As companhias aéreas receberam uma nova ferramenta para lidar com o aumento recente de custos, especialmente com combustíveis. O Conselho Monetário Nacional (CMN) aprovou nesta quinta-feira (23) uma nova linha de crédito para ajudar as empresas do setor.
A iniciativa permite que empresas de transporte aéreo doméstico peguem empréstimos para capital de giro, que é o dinheiro necessário para manter as operações do dia a dia, como pagamento de fornecedores, salários e despesas imediatas.
Os recursos virão do Fundo Nacional de Aviação Civil (FNAC), um fundo público voltado ao desenvolvimento do setor aéreo. Na prática, o dinheiro será emprestado às empresas por meio do Banco Nacional de Desenvolvimento Econômico e Social (BNDES) ou por bancos autorizados pela instituição.
A linha de crédito tem regras específicas: o prazo total para pagamento é de até 5 anos; a carência é de até 1 ano sem pagamento do valor principal; e o custo básico é de 4% ao ano, mais taxas dos bancos. Segundo o Ministério da Fazenda, esse modelo oferece um fôlego financeiro às empresas, permitindo que enfrentem dificuldades no curto prazo antes de começarem a quitar a dívida.
Esses empréstimos não terão garantia do governo. Se a empresa não pagar, o prejuízo será do banco. As instituições financeiras serão responsáveis por analisar o risco antes de conceder o crédito. Além disso, por se tratar de uma operação financeira, não há impacto direto nas contas públicas.
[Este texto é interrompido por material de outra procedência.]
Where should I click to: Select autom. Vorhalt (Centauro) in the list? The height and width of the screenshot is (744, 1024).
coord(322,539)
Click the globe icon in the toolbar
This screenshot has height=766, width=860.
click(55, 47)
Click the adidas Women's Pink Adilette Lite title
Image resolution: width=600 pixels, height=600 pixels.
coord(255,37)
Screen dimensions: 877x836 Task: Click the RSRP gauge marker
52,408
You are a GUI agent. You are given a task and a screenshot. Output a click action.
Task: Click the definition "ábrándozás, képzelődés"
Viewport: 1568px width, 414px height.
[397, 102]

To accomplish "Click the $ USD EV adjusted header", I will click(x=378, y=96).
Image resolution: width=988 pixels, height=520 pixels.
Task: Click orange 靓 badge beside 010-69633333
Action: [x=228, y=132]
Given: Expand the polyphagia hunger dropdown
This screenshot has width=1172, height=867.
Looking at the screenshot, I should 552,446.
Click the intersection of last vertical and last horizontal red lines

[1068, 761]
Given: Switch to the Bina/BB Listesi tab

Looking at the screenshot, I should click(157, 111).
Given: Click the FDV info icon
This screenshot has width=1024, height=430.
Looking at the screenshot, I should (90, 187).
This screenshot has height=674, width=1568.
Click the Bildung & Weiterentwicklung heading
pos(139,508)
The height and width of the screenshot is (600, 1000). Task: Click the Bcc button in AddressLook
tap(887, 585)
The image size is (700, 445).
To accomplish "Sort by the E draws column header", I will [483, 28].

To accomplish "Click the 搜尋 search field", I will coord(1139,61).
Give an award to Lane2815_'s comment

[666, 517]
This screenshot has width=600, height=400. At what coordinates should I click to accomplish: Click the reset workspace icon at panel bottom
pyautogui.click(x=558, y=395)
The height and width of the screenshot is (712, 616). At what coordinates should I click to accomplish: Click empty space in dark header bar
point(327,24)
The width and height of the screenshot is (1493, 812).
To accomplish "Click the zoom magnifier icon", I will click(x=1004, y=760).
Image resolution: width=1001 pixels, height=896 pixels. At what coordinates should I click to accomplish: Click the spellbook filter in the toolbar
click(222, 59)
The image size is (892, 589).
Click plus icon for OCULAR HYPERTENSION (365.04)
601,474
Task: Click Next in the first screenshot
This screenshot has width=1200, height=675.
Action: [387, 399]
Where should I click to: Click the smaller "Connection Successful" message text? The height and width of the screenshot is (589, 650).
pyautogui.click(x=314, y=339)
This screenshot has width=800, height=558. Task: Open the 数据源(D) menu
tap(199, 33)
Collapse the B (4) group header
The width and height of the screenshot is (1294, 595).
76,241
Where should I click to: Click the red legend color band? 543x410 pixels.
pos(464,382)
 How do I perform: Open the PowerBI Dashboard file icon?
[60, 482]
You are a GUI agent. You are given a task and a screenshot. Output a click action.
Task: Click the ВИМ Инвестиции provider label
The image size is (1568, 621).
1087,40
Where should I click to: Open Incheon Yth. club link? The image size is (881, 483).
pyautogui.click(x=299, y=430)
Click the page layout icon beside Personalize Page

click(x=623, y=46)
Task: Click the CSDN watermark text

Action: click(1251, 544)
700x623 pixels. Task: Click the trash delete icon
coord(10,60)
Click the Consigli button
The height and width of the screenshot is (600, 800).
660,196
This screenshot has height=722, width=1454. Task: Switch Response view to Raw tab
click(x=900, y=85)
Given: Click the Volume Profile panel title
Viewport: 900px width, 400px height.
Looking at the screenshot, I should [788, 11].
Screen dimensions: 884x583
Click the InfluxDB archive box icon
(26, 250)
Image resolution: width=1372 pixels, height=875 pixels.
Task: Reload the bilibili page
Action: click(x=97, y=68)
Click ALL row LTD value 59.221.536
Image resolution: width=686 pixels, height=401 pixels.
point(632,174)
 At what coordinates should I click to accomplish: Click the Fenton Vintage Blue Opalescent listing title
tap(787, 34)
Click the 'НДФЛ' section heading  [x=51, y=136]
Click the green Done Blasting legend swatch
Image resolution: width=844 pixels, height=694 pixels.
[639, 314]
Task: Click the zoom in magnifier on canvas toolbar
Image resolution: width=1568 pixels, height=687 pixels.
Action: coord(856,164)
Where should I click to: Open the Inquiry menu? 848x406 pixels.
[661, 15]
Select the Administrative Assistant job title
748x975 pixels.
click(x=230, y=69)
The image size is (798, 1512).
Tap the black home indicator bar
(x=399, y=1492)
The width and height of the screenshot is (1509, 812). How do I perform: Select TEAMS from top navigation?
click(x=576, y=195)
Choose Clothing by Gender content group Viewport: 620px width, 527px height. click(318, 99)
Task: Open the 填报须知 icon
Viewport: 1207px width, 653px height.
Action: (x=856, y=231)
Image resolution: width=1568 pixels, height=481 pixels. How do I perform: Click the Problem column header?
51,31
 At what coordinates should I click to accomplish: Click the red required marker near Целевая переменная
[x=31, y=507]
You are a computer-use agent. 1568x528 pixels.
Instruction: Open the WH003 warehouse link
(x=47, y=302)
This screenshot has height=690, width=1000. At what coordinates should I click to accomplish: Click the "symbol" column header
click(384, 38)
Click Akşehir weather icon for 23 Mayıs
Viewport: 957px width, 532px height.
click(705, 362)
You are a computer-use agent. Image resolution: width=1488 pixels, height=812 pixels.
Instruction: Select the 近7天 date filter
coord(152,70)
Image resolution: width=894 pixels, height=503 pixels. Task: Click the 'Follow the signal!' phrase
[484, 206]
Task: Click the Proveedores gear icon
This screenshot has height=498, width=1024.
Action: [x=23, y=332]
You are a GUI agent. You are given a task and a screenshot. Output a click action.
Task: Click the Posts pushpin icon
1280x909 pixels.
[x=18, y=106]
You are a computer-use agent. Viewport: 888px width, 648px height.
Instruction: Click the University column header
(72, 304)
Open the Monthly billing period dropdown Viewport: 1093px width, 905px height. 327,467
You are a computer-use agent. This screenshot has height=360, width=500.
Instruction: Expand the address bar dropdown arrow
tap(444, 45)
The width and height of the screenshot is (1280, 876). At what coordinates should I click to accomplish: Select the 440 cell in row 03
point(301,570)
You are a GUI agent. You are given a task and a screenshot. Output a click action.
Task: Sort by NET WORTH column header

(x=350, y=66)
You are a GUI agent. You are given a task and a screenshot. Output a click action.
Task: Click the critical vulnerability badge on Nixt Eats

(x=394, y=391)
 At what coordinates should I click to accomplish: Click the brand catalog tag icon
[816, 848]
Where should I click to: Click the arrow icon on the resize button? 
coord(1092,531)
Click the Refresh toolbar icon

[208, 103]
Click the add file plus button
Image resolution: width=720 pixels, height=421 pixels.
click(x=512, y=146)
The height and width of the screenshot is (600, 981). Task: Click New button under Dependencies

O setor aéreo tem enfrentado pressão devido ao aumento dos custos operacionais, principalmente com combustível, que é um dos principais gastos das companhias. Com isso, as empresas estão enfrentando dificuldades de caixa no curto prazo. A nova linha de crédito busca evitar cancelamentos de voos, manter a oferta de transporte aéreo no país e reduzir a necessidade de repassar aumentos de custos para as passagens.
A medida não reduz diretamente o preço das passagens, mas tenta evitar aumentos imediatos. Ao oferecer acesso a crédito mais barato, o governo espera que as empresas não precisem elevar os preços rapidamente para cobrir os custos. A nova regra entra em vigor imediatamente após a publicação.
O CMN é presidido pelo ministro da Fazenda, Dario Durigan, e também é composto pelo presidente do Banco Central do Brasil, Gabriel Galípolo, e pelo ministro do Planejamento e Orçamento, Bruno Moretti.